Biography from the Archives of askART

Born Donald Albert Horr, the future sculptor’s mother changed the spelling of their last name when she separated from her husband in 1909. Eventually moving to Seattle with his mother, Donal developed rheumatic fever which left him with a permanently damaged heart. The doctors encouraged the youth to move to a warmer climate, so he and his mother moved to San Diego in the Summer of 1916. Being an invalid, Donal could not attend regular school so he spent time in the library educating himself in a wide variety of subject including ancient cultures, literature, music and art.

When he became strong enough, Hord began to attend craft classes at the San Diego Evening High School, studying sculpture with Anna Valentien. By the age of sixteen, he began to exhibit his work locally. A chance meeting with a young sailor named Homer Dana in 1920 had a major impact on his career. Being an invalid, Hord had little hope of advancing past the small clay figures he had been modeling. Having several interests in common, the two men’s friendship evolved into a remarkable working partnership. Hord’s creativity combined with Dana’s physical strength enabled the two to produce a truly outstanding body of work.

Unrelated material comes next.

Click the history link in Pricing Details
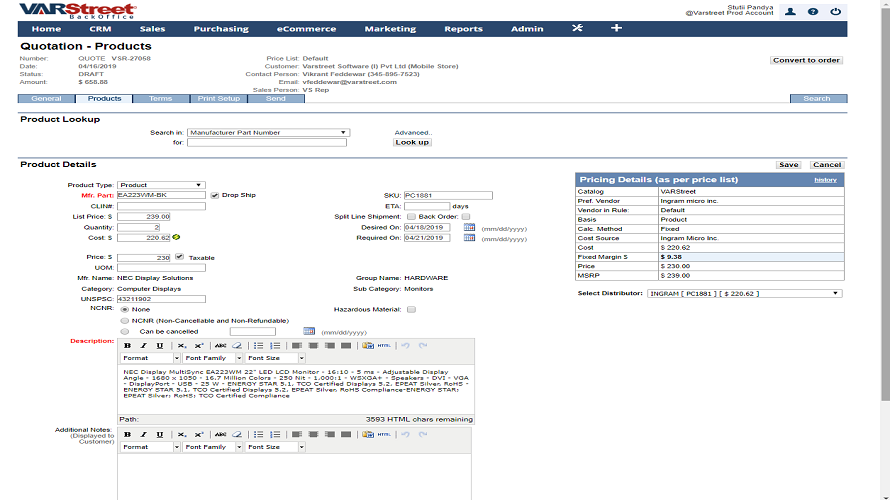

In 1926, Hord accompanied three other San Diego sculptors to the Santa Barbara School of the Arts where they studied bronze casting under Archibald Dawson from Glasgow. Hord obtained a scholarship to remain in Santa Barbara after the others returned to San Diego. In 19287, a second scholarship allowed him to spend a year in Mexico, a country whose ancient cultures had long fascinated him. Returning briefly to San Diego, Hord accepted an invitation to join the Contemporary Artists of San Diego in 1929, the youngest of its eleven members. Soon thereafter, another scholarship allowed him to study at the Pennsylvania Academy of Fine Arts with Walker Hancock, and at the Beaux Arts Institute in New York.

In the early 1930s, Hord started exhibiting his work throughout Southern California where it began to receive critical acclaim and significant awards. Young Maize received the purchased prize at the Southern California Art Exhibition at the San Diego Fine Arts Gallery in 1931, and in 1933 he held his first one-man show at the Dalzell Hatfield Gallery in Los Angeles.

Unfortunately, the Depression was getting worse and few people were buying art. In 1934, Hord went on the government payroll and started an impressive series of sculptures for the various public art projects enacted during the 1930s. Among the best known of these are the diorite Aztec at San Diego State University, Guardian of Water in front of the County Administration Building, and the incised relief frieze Legend of California at Coronado High School.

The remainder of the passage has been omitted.